As one of the most effective materials of our time, technical ceramics are increasingly being utilized to replace metals, polymers and refractory materials in a number of applications, making the impossible suddenly possible – but what are they and how are they made?
These specialized, high-performance ceramics have exceptional mechanical, electrical, thermal and biochemical properties, with different technical ceramics exhibiting different properties. There are four major groups:
- silicate ceramics: one of the oldest type of ceramics primarily consisting of natural raw materials in conjunction with alumina,
- oxide ceramics: mainly metal oxides, aluminum or zinc oxides, aluminum titanate or dispersion ceramics,
- non-oxide ceramics: based on carbon, nitrogen or silicon compounds,
- piezo-ceramics, also known as functional ceramics: these convert mechanical parameters into electrical parameters or electrical signals into movement or vibration.

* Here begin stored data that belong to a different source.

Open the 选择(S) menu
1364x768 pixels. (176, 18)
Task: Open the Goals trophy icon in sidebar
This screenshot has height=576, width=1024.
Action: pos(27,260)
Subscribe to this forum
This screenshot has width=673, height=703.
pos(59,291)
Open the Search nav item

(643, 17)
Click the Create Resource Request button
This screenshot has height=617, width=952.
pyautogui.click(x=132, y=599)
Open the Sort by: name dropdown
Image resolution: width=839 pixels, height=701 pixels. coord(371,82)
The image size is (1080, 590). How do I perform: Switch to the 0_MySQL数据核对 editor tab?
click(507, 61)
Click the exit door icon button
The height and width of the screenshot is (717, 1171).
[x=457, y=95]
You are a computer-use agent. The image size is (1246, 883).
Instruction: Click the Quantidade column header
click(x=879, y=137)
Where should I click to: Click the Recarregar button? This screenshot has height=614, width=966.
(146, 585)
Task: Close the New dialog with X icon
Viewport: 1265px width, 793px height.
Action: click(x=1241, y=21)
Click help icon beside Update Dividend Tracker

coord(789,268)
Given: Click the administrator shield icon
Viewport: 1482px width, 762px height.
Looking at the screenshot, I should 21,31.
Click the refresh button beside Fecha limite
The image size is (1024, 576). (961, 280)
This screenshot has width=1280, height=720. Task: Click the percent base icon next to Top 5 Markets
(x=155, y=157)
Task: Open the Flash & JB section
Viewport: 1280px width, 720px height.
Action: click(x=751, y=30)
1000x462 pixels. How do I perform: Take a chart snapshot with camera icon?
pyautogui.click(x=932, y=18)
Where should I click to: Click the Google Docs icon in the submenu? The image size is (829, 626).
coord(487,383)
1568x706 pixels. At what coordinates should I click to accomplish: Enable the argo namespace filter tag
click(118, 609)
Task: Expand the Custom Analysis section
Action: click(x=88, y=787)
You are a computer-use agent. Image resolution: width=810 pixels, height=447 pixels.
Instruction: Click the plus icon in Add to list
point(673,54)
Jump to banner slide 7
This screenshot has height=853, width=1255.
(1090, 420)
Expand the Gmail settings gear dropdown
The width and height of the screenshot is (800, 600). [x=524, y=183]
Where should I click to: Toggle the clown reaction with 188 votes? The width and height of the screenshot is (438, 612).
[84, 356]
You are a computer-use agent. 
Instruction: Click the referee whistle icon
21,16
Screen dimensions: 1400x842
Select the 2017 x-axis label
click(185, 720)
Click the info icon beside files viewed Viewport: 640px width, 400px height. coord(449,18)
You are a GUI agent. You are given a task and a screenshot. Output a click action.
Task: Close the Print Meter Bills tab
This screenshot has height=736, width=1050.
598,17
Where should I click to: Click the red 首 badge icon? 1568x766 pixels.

Technical ceramics must meet very high criteria in terms of their properties; they must exhibit:
- flexural and compressive strength,
- biocompatibility and food compatibility,
- chemical and corrosion resistance,
- electrical insulation,
- density and stiffness, hardness,
- dielectric strength,
- piezoelectricity and dynamics,
- thermal shock and fluctuation resistance,
- thermal expansion, insulation, and conductivity,
- temperature and wear resistance.
Technical ceramics can be more than four times harder than stainless steel, and this high rigidity translates into excellent wear resistance, meaning that many can keep their precise, high-tolerance finish much longer than any other material. Their exceptional wear resistance also means that they can withstand incredibly high temperatures while still retaining their mechanical and electrical properties. Such materials will still function long after other materials begin to fail, and so are suited to use in furnaces, jet engines, and brake systems.
These unique materials are much lighter than steel or titanium, and this low density means they are used in a number of applications where no other material can match their performance and longevity. They also exhibit extreme compressive strength, but only when compressed.
Technical ceramics’ excellent electrical properties mean they are brilliant electrical insulators and are useful in high-temperature applications where other materials’ mechanical and thermal properties have a habit of degrading. Their thermally conductive and insulative properties mean they are ideal for use in heat sinks or exchangers in many electrical applications.
Technical ceramics can function where almost no metal can maintain their properties; this ultra-high temperature ability makes them ideal for use in engines, turbines, and bearings. They are also chemically stable and have a low chemical solubility, making them highly resistant to corrosion - metals and polymers do not exhibit these same capabilities.
Technical ceramics’ unique characteristics can be imparted throughout the manufacturing process, during sintering for example. The targeted manipulation of a structural part’s microstructure results in an improved end product whose properties vary even if the base product is identical.
By altering the chemical formulation or manufacturing process, technical ceramics can be optimized for technical applications and their properties tailored to meet a variety of demanding conditions. Technical ceramics’ high performance can be attributed to the extremely high purities, most commonly metal compounds combined with oxides, carbides, and nitrides.
Components made from ceramic materials are increasingly becoming the only solution available for technical challenges that can’t be solved with conventional materials. They are often very advanced compared to competing materials such as metal and plastic in their respective fields of application.
When used correctly, technical ceramics can increase a product’s lifespan, improve its efficiency, decrease the overall maintenance costs and improve product performance. Technical ceramics are suitable for highly stressed parts in machines, plants, and devices. Uses might include centering pins, nozzles, cutting tools or side bearings; they might also be utilized in the automotive industry, electronics, medical technology, energy and environment and in general equipment and mechanical engineering.